SAN FRANCISCO — GoDaddy.com can't be held liable for damages after it registered two domain names that allegedly infringed on a company's trademark, the 9th U.S. Circuit Court of Appeals ruled this week.
The court ruled on the novel claim of "contributory cybersquatting" used by Malaysian national oil company Petronas, which accused GoDaddy of selling domains that included the company's trademark.
Those domains, PetronasTower.net and PetronasTowers.net, eventually were used to redirect traffic to adult webcam site CamFunChat.com.
In a 3-0 decision this week, the court ruled against Petronas, which appealed over a lower court granting summary judgment to the domain registrar.
Petronas said it complained to GoDaddy over the two websites that were alleged to have cybersquatted on its name, but it was not until Petronas obtained two separate court orders that GoDaddy stopped forwarding traffic from those domains to CamFunChat.
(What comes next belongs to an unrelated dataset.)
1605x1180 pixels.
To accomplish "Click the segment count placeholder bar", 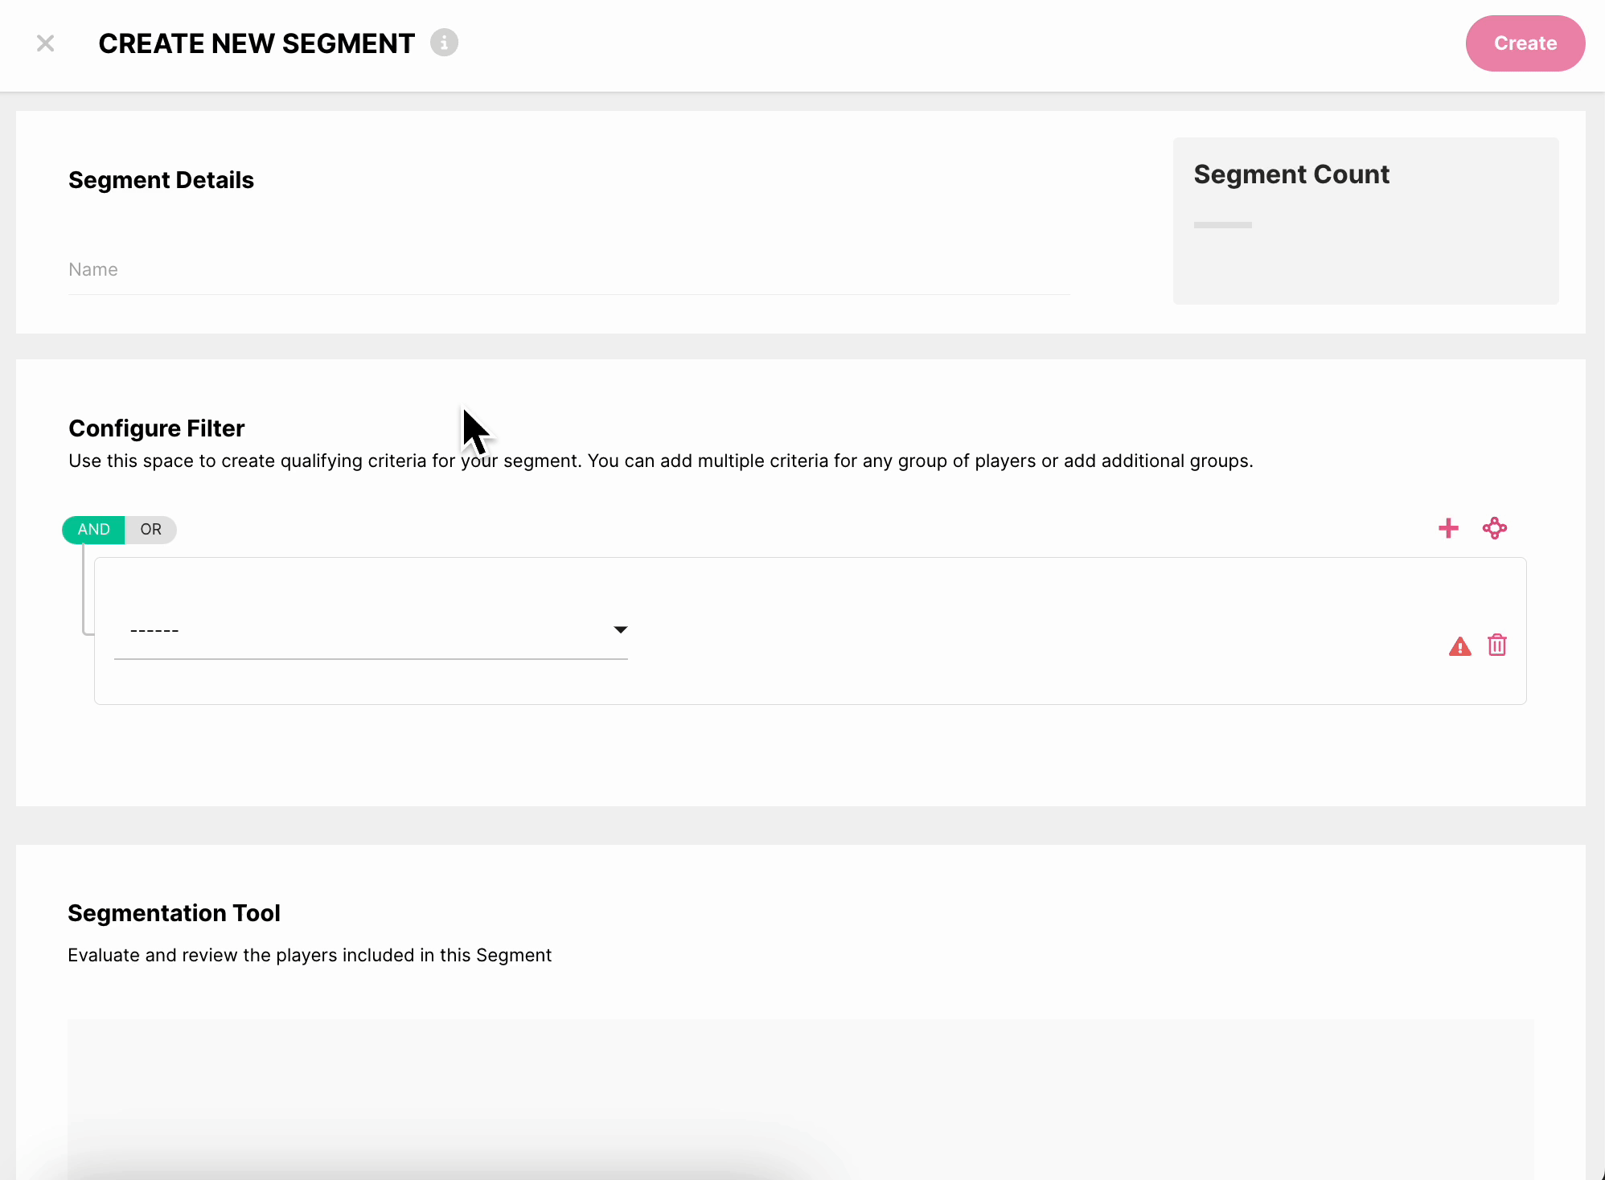I will tap(1222, 225).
GoDaddy attorney John Slafsky told the 9th Circuit in oral arguments in October that with more than 50 million domain names, registrars can't police every trademark dispute. Further, Slafsky said that GoDaddy's position all along is that Petronas should direct its complaints for damages to the operator of CamFunChat.
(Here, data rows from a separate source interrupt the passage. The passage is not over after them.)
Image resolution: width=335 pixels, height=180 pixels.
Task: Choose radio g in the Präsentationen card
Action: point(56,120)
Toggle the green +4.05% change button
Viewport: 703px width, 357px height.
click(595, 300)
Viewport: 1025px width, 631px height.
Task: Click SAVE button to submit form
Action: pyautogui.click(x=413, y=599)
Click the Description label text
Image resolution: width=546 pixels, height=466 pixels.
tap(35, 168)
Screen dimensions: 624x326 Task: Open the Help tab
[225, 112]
This week, the court agreed with GoDaddy, saying that trademark holders have sufficient remedies under the Anticybersquatting Consumer Protection Act (ACPA) without turning to contributory liability and that, otherwise, registrars would have herculean tasks of defining customer intent and arbitrating disputes.
"[I]mposing contributory liability for cybersquatting would incentivize 'false positives,' in which the lawful use of a domain name is restricted by a risk-averse third party service provider that receives a seemingly valid take-down request from a trademark holder," the 9th Circuit panel wrote. "Entities might then be able to assert effective control over domain names even when they could not successfully bring an ACPA action in court.
"In addition to the provisions imposing civil liability on cybersquatters, the ACPA authorizes an in rem action against a domain name if the registrant is not available to be sued personally. Finally, trademark holders may still bring claims for traditional direct or contributory trademark infringement that arises from cybersquatting activities."